Problem statement = Using the entries that follow, establish how many lines contain the word "Thiết" and give only that figure.

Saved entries
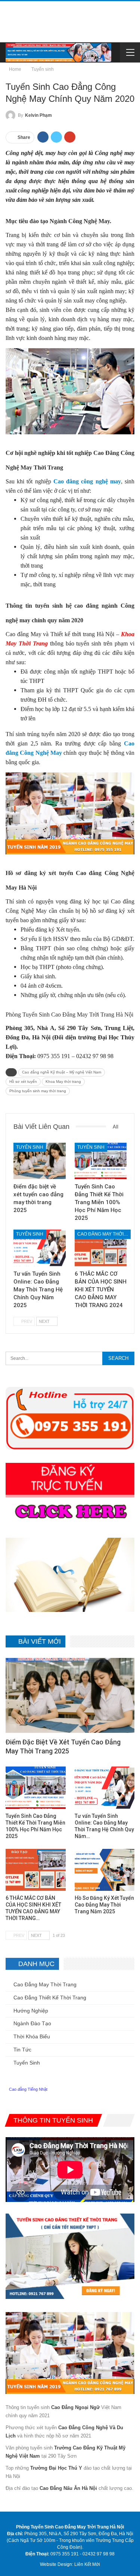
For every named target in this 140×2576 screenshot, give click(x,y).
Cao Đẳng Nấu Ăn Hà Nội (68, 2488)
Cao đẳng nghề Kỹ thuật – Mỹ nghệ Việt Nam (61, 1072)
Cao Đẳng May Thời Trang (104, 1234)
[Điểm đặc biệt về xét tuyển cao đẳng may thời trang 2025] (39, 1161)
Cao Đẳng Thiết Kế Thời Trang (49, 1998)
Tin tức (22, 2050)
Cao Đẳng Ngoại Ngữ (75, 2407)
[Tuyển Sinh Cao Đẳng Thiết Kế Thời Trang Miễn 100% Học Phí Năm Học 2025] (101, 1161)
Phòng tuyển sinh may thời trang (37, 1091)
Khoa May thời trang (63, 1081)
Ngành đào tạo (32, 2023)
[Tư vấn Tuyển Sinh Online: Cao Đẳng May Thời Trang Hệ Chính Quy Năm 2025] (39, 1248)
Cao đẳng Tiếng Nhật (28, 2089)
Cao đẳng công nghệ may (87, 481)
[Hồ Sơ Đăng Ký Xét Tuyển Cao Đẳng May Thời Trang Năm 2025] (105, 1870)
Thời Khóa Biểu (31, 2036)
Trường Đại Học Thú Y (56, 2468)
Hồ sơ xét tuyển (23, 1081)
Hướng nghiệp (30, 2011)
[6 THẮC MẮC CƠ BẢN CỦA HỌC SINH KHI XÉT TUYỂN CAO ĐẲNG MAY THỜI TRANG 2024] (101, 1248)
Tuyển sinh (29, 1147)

Answer for this exercise = 2